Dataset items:
===============

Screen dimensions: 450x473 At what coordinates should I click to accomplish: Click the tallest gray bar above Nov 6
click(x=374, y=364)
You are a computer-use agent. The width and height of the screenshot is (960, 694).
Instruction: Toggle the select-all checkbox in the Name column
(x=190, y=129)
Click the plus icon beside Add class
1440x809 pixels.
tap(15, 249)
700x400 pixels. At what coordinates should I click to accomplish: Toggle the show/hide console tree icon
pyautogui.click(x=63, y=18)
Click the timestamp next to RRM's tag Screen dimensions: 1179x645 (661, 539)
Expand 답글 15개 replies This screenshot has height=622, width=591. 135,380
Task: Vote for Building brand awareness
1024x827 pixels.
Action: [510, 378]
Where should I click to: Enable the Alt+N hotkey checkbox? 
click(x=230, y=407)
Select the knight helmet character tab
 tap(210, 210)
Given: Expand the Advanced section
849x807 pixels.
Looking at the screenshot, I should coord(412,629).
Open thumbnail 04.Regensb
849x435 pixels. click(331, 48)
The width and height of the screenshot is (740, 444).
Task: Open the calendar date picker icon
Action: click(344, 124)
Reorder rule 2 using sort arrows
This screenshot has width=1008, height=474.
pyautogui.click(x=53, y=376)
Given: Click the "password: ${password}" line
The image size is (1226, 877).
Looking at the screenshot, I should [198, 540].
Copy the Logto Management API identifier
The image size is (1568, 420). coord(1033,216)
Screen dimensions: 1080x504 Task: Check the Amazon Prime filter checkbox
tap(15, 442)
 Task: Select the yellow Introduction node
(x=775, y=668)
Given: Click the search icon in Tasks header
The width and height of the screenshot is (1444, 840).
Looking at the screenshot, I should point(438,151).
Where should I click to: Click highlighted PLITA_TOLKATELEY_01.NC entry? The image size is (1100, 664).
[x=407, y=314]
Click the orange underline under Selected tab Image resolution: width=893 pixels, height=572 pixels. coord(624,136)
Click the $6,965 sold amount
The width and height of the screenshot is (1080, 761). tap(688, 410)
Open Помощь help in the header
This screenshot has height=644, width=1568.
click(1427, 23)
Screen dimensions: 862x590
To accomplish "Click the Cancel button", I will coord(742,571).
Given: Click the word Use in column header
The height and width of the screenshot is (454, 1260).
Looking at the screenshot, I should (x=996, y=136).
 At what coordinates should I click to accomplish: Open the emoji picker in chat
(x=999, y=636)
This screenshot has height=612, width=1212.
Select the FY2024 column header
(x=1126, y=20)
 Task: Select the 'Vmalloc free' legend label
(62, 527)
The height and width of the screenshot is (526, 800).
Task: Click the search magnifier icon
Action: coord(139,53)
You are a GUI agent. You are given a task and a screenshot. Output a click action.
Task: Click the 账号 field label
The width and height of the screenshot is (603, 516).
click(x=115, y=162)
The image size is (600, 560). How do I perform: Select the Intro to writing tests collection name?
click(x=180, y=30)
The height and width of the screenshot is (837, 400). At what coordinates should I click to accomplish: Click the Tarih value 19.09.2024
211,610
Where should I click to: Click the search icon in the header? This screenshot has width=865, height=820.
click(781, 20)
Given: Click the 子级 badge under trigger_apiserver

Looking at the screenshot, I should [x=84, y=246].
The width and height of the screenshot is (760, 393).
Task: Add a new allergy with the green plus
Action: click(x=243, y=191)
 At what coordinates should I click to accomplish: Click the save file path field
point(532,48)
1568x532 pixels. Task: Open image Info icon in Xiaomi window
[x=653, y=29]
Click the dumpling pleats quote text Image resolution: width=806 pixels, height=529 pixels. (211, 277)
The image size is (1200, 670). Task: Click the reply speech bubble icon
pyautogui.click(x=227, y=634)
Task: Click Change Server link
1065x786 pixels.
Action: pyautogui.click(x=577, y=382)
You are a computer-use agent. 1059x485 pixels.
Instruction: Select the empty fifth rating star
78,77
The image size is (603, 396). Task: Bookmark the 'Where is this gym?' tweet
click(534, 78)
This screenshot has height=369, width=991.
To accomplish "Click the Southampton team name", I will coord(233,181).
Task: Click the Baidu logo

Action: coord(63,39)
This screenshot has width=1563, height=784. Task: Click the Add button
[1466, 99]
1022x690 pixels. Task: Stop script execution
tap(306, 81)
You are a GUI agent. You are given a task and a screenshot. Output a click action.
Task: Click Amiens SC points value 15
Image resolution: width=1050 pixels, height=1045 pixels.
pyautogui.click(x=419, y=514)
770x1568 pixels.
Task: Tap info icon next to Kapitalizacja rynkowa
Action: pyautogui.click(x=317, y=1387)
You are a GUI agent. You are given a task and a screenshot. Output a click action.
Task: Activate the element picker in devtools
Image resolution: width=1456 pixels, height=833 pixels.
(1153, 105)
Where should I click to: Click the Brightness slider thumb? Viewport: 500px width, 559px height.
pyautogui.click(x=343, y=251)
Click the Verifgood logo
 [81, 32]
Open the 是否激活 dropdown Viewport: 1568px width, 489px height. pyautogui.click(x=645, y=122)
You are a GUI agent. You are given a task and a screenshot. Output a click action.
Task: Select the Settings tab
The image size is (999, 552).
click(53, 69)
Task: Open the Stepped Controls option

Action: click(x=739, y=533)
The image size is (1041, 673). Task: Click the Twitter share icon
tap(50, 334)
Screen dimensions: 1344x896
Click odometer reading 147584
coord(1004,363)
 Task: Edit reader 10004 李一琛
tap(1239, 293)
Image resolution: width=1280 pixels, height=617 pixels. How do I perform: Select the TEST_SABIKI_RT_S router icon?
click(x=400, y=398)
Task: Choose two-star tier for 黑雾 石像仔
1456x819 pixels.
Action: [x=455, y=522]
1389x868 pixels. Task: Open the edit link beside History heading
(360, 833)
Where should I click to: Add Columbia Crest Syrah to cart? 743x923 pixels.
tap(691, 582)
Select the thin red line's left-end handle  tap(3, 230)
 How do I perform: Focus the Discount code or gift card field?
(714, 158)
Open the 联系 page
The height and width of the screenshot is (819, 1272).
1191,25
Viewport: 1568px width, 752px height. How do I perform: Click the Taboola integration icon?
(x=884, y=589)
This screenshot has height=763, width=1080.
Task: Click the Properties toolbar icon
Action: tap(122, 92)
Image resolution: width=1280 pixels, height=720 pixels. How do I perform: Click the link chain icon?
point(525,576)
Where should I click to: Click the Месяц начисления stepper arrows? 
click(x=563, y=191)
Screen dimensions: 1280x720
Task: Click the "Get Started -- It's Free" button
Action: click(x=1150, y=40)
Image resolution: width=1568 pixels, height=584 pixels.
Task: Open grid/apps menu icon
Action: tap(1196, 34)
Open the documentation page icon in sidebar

===============

• **TASK PROMPT**: Return all lines in the data that include the word "Expand".

• **THE ANSWER**:
Expand 답글 15개 replies This screenshot has height=622, width=591. 135,380
Given: Expand the Advanced section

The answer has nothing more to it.